• **Work request**
Nothing but an exact copy of the listing should be given.

• **Task material**
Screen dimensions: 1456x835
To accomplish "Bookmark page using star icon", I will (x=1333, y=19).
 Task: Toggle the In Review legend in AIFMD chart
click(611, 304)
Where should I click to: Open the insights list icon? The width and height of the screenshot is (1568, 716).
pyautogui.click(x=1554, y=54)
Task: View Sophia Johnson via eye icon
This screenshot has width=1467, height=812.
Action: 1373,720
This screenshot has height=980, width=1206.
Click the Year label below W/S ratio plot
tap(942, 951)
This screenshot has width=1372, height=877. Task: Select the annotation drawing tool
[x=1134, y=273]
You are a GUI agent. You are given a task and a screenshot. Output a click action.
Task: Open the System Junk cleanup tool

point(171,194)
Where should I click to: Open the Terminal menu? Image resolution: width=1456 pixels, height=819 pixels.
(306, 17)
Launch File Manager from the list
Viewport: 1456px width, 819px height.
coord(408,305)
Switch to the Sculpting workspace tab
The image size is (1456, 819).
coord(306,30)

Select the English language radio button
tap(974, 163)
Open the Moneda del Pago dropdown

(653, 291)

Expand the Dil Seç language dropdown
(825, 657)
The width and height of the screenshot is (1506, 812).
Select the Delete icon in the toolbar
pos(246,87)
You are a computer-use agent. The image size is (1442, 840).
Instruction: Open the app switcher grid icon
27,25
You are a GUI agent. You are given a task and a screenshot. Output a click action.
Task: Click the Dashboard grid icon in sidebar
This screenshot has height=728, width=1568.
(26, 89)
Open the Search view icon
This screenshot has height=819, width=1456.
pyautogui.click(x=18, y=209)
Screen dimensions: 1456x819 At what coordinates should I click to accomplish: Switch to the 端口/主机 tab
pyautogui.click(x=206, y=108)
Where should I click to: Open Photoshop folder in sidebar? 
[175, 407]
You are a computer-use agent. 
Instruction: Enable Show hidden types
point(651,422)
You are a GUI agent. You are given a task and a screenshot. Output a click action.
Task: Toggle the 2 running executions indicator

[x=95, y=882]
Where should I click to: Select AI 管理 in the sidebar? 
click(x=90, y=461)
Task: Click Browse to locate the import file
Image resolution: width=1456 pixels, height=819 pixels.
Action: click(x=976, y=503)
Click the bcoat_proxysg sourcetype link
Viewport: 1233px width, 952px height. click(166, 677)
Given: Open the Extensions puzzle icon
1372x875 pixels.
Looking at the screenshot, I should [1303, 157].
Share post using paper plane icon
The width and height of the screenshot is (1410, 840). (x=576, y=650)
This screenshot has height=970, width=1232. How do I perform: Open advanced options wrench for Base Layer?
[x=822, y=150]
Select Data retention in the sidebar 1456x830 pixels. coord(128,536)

• **Reply to the task**
Screen dimensions: 1456x835
To accomplish "Bookmark page using star icon", I will (x=1333, y=19).
 Task: Toggle the In Review legend in AIFMD chart
click(611, 304)
Where should I click to: Open the insights list icon? The width and height of the screenshot is (1568, 716).
pyautogui.click(x=1554, y=54)
Task: View Sophia Johnson via eye icon
This screenshot has width=1467, height=812.
Action: 1373,720
This screenshot has height=980, width=1206.
Click the Year label below W/S ratio plot
tap(942, 951)
This screenshot has width=1372, height=877. Task: Select the annotation drawing tool
[x=1134, y=273]
You are a GUI agent. You are given a task and a screenshot. Output a click action.
Task: Open the System Junk cleanup tool

point(171,194)
Where should I click to: Open the Terminal menu? Image resolution: width=1456 pixels, height=819 pixels.
(306, 17)
Launch File Manager from the list
Viewport: 1456px width, 819px height.
coord(408,305)
Switch to the Sculpting workspace tab
The image size is (1456, 819).
coord(306,30)

Select the English language radio button
tap(974, 163)
Open the Moneda del Pago dropdown

(653, 291)

Expand the Dil Seç language dropdown
(825, 657)
The width and height of the screenshot is (1506, 812).
Select the Delete icon in the toolbar
pos(246,87)
You are a computer-use agent. The image size is (1442, 840).
Instruction: Open the app switcher grid icon
27,25
You are a GUI agent. You are given a task and a screenshot. Output a click action.
Task: Click the Dashboard grid icon in sidebar
This screenshot has height=728, width=1568.
(26, 89)
Open the Search view icon
This screenshot has height=819, width=1456.
pyautogui.click(x=18, y=209)
Screen dimensions: 1456x819 At what coordinates should I click to accomplish: Switch to the 端口/主机 tab
pyautogui.click(x=206, y=108)
Where should I click to: Open Photoshop folder in sidebar? 
[175, 407]
You are a computer-use agent. 
Instruction: Enable Show hidden types
point(651,422)
You are a GUI agent. You are given a task and a screenshot. Output a click action.
Task: Toggle the 2 running executions indicator

[x=95, y=882]
Where should I click to: Select AI 管理 in the sidebar? 
click(x=90, y=461)
Task: Click Browse to locate the import file
Image resolution: width=1456 pixels, height=819 pixels.
Action: click(x=976, y=503)
Click the bcoat_proxysg sourcetype link
Viewport: 1233px width, 952px height. click(166, 677)
Given: Open the Extensions puzzle icon
1372x875 pixels.
Looking at the screenshot, I should [1303, 157].
Share post using paper plane icon
The width and height of the screenshot is (1410, 840). (x=576, y=650)
This screenshot has height=970, width=1232. How do I perform: Open advanced options wrench for Base Layer?
[x=822, y=150]
Select Data retention in the sidebar 1456x830 pixels. coord(128,536)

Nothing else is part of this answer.